A new series of BMJ Global Health brings together a first set of country case studies about better engaging citizens in insurance programmes. While publicly funded health insurance programmes in low- and middle-income countries have reported impressive increases in populations covered, there exist several barriers that prevent beneficiaries from effectively exercising their entitlements. These include a lack of information on programmes, challenges in navigating health care facilities as well as power asymmetries that make it difficult for those covered to hold providers and insurers to account.
To address this, governments and civil society organizations have implemented a range of initiatives – including those providing information to beneficiaries on their health insurance entitlements, initiatives to support beneficiaries to navigate the health care system and initiatives to engage citizens in benefit package design and insurance oversight. However, relatively little is known on how these initiatives have performed in achieving their stated objectives and the factors that underlie their performance. Filling this knowledge gap, the Alliance in partnership with the WHO Department of Health Governance and Financing, developed a programme of work in this area. This rolling series of articles, with new articles added as they are accepted, will bring together these country case studies with cross-national learning and reflections towards improving the performance of these initiatives.
The first paper from Bosnia and Herzegovina by Stojisavljevic et al. examines the role of government supported navigators known as the Protector of Patients’ Health Insurance Entitlements (PPHIE) in information provision, facilitating access to health services and grievance redressal among the elderly within the context of the Health Insurance Fund (HIF). The authors found low awareness of the initiative among the elderly population. This was on account of the initiative being poorly publicized and PPHIE workers not spending much time in health care facilities, offering them limited opportunities to engage with beneficiaries. Health care providers filled much of the gap in information provision and navigation, but this was something that they did not feel equipped to do. However, the grievance redressal role remained unfulfilled, and the study recommended policy changes to enable the PPHIEs to carry out this function.

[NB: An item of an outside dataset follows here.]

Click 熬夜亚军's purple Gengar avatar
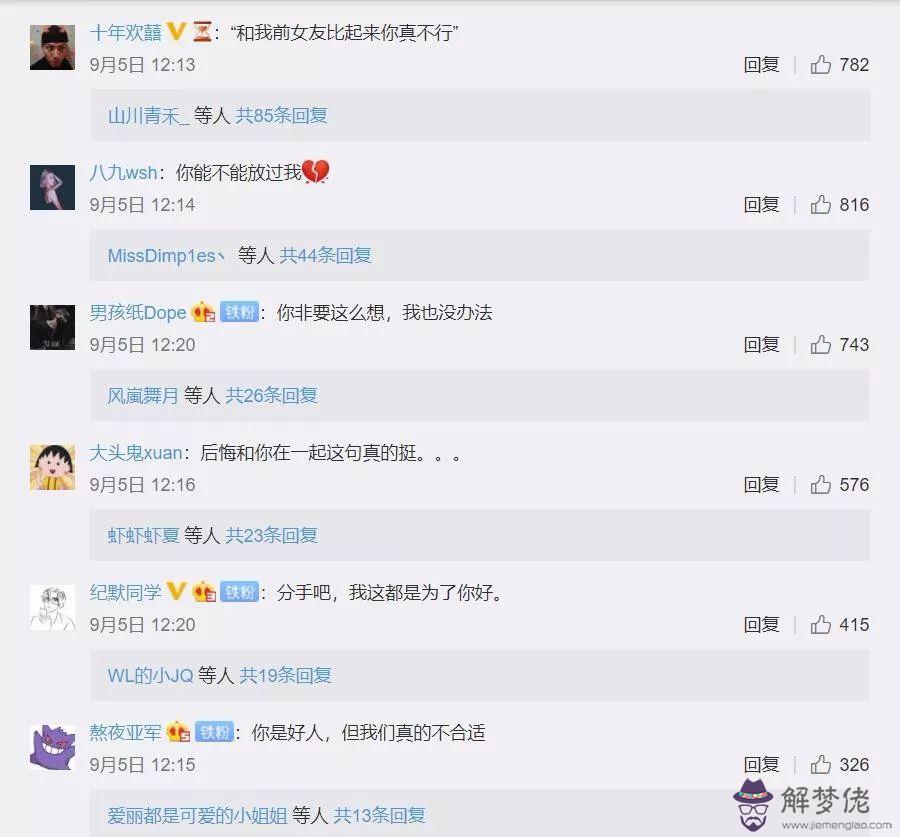900x837 pixels. click(x=52, y=747)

In contrast to the first paper that focuses on an initiative established by the government, Raharja et al. examine three informal nongovernmental patient navigation initiatives that support patients to access their entitlements under Indonesia’s JKN national health insurance programme. The study finds that informal navigation initiatives – many of which had roots in the labour movement – often emerged organically to fill the gaps in formal initiatives established by the government. These formal initiatives were often perceived by beneficiaries as slow to respond, bureaucratic and distant from patients. By contrast, these informal initiatives were seen to play a crucial enabling role in facilitating patient access to health facilities including through advocating for individual patients with facility management and enforcing people’s rights to health care.

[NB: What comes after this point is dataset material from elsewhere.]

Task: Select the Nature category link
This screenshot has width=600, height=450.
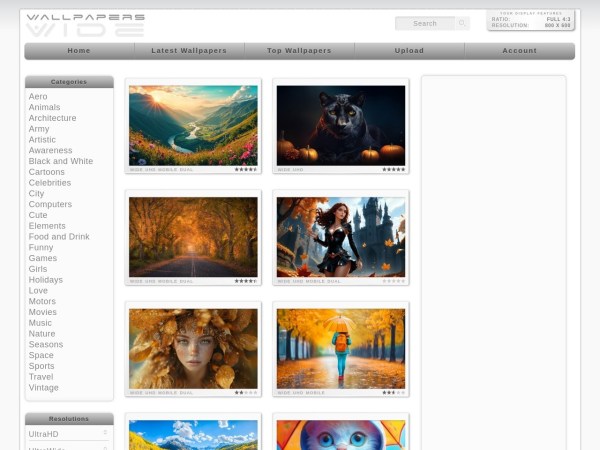Action: [x=42, y=334]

Thomas et al. then illustrate the role of community-based resource centres in Gujarat, India, in enhancing women’s access to health care and utilization of publicly funded health insurance programmes. The paper identifies three factors that contribute to the effectiveness of these resource centres established by the Self-Employed Women’s Association (SEWA), a long-standing trade union of informal sector women workers. These include: active local leadership, the establishment and maintenance of strong partnerships with the government and the broad mandate of the resource centres to support women in exercising entitlements across a wide range of government schemes and programmes beyond health insurance.

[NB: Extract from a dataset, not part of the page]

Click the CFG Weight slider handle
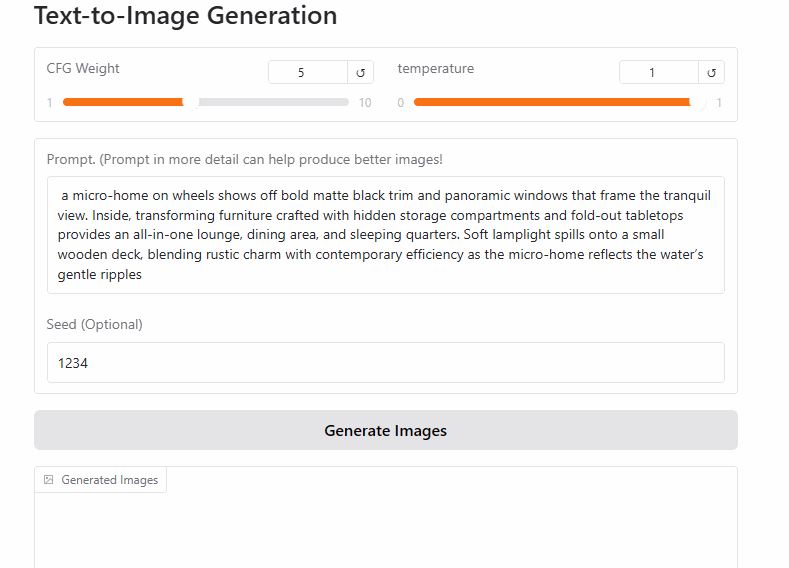 pos(191,103)
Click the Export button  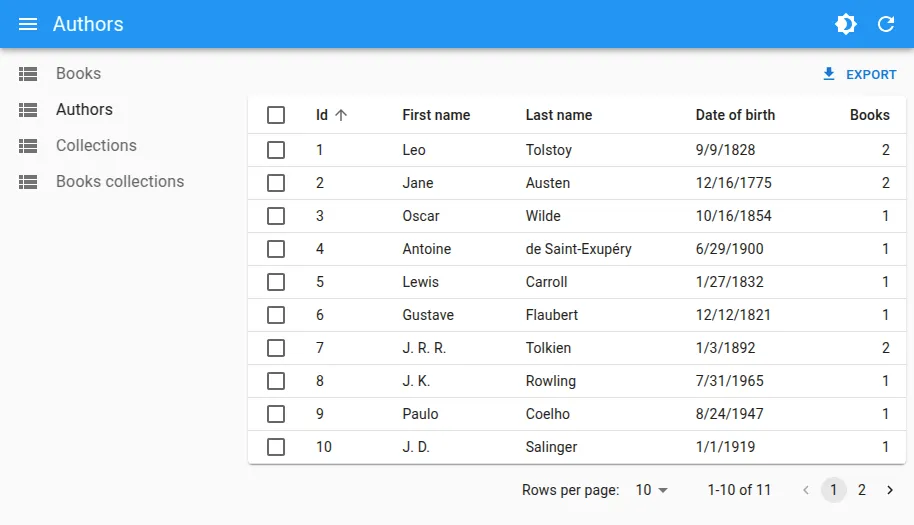tap(859, 74)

Finally, Bolivar et al. examine the functioning of user associations within the context of Colombia’s health insurance programme. These associations are envisioned to serve as platforms for citizens to participate in the decision-making and oversight of health insurance companies. The study finds that, while many user associations have been created as mandated under the insurance programme, they are largely non-functional and only play a tokenistic role. This is mainly down to an absence of resources dedicated to the association’s functioning, low public awareness about these associations and the inherent contradiction of leaving health insurance companies responsible for setting up user associations to oversee their functioning. The authors call for reform of existing rules and regulations that would enable user associations to play their initially envisaged role towards genuine community empowerment.